To those older than I, the harsher or darker sound than the music you "grew up with" is just how it had to be in context. There was a Cold War, recessions, riots, pessimism, a general revulsion by the minority toward the growing laissez-fair of a materialist majority. There needed to be passion in the music to wake up huge nations of people doped out on Western success and Disco oblivion. Harsh, angsty bands - punk, grunge - needed to happen or we'd all be living in some Aldous Huxley reality taking our Soma every day. It doesn't invalidate the great bands of the past, it adds to them, just for a different crowd and in a different time.

To those younger than I, a lot of music today sucks and you don't even know it, but then that has always been the case. Don't go for fads unless you just don't care, which to me seems the saddest philosophy of all. If that's true, listen to fucking country music or something else to pass your empty years. Otherwise, recognize how great artists set the stage for the artists of today, and why there is a reason almost all bands worth anything cite the same small set of bands as seminal influences growing up. I won't even list them because by now you know my tastes.

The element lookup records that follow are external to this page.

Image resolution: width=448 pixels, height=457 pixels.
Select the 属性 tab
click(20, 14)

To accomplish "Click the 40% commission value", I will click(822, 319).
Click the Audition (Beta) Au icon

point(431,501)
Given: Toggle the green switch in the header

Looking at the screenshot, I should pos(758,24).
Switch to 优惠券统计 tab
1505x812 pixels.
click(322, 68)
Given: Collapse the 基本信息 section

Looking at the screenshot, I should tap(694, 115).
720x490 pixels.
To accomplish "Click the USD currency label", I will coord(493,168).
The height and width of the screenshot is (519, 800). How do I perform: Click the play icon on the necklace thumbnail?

Don't take art - or life, which art reflects in its sometimes capricious mirror - for granted. And think for yourself. And care.

1 comment:

Unknown said...

I think your taste in music changes slightly as you get older. I know mine had. Maybe I should say, it refines itself. You value other aspects of the music/lyrics maybe, raw power stops having such a hold and you prefer the more subtle. I'm not saying you let go of what was important, it just balances itself out a bit more.

Also, I had crap taste in music, mostly, until the age of about 15 and I can't really say it was brilliant until I escaped to university and spent a year or two there, learning to think for myself properly. So although I do despair when the majority of my students, and my niece drown themselves in the pap that's around today - there's always soulless, mind-numbing music around though, as well as the great stuff, whatever the era - I remind myself of my own case and hold out hope that they'll refine their own taste, with a little shove from me, here and there. One of my students - who recently posted a Michael Buble video on FB - told me he'd had Jeff Buckley's Last Goodbye on his MP3 player ever since I'd played it in class.